PROBLEMS AND TASKS:
• A. From the news report on the House healthcare bill, reproduce word for word the portion running from "Democrats said the" to "the same period.".
• B. Give every dollar amount stated in the news report on the House healthcare bill.
• C. Continue the news report on the House healthcare bill from the point where it stops.

Democrats said the nonpartisan Congressional Budget Office estimated that the bill would cost $894 billion (540 billion pounds) over 10 years -- below President Barack Obama's target of $900 billion -- and reduce the deficit by $30 billion over the same period.
Obama welcomed the House legislation, saying it would benefit millions of small businesses.
The measure, the product of weeks of closed-door talks to merge three pending health bills in the House, will be submitted to the full House for debate as early as next week. The Senate is considering its own version of healthcare reform bill.
"The bill is fiscally sound, will not add one dime to the deficit as it expands coverage, implements key insurance reforms and promotes prevention and wellness across the health system," House Speaker Nancy Pelosi said in a ceremony to unveil the bill on the steps of the U.S. Capitol.
The proposed new government-run "public" insurance option, a flashpoint in the debate over Obama's top domestic priority, uses reimbursement rates negotiated with doctors and hospitals, a setback for House liberals led by Pelosi who wanted a stronger version to compete with insurers.
Pelosi failed to gain the 218 votes needed to pass a version of the government-run plan using lower rates pegged to Medicare, the government's health insurance program for the elderly, and could face resistance from liberals who preferred this plan.

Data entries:
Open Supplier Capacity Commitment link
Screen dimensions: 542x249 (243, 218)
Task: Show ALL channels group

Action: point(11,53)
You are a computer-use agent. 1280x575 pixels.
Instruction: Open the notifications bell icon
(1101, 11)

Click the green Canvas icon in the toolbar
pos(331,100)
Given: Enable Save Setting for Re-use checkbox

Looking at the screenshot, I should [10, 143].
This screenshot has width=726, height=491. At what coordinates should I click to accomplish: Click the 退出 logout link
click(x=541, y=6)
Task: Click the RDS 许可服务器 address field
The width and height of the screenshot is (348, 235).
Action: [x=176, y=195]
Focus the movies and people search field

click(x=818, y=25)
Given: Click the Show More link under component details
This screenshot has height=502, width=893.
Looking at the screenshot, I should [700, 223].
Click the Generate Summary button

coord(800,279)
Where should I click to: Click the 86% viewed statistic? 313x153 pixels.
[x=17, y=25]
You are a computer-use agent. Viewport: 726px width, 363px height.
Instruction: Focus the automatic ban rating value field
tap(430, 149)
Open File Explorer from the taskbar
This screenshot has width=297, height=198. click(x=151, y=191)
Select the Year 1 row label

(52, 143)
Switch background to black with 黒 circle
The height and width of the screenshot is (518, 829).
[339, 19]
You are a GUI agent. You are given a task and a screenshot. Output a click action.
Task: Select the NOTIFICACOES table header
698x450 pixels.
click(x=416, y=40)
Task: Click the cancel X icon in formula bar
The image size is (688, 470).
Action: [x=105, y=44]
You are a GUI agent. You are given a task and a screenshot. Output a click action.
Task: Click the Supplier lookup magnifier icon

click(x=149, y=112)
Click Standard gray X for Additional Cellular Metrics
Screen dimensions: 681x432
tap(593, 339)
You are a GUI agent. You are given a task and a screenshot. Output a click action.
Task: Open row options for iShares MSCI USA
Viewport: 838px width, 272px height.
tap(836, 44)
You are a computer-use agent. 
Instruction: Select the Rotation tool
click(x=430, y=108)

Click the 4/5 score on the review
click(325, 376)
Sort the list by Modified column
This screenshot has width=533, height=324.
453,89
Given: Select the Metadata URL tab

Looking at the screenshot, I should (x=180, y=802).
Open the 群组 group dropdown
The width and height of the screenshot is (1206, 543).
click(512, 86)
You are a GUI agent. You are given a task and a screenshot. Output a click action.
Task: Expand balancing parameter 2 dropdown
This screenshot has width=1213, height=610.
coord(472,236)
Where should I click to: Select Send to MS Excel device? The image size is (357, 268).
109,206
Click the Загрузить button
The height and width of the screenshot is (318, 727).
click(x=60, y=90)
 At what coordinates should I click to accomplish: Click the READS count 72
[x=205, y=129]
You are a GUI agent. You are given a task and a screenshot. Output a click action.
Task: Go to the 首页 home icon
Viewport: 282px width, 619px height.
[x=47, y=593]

EXERCISE RESULTS:
• A.
Democrats said the nonpartisan Congressional Budget Office estimated that the bill would cost $894 billion (540 billion pounds) over 10 years -- below President Barack Obama's target of $900 billion -- and reduce the deficit by $30 billion over the same period.

• B. $894 billion, $900 billion, $30 billion

• C.
The healthcare measure being prepared for debate in the Senate also includes a public insurance option based on negotiated reimbursement rates, but unlike the House bill it would allow states to decline to participate.
The House version of the healthcare overhaul would require individuals to buy insurance and all but the smallest employers to offer health coverage to workers.
It would offer subsidies to help uninsured people purchase insurance through newly created exchanges, and would expand eligibility for the government's Medicaid health insurance program for the poor to people with incomes up to 150 percent of the official poverty level.
The House bill includes a 5.4 percent surtax on individuals making more than $500,000 and couples earning more than $1 million, which an aide said would bring in about $460 billion over 10 years to help pay for covering the uninsured.
The bill also would eliminate the antitrust exemption for the insurance industry.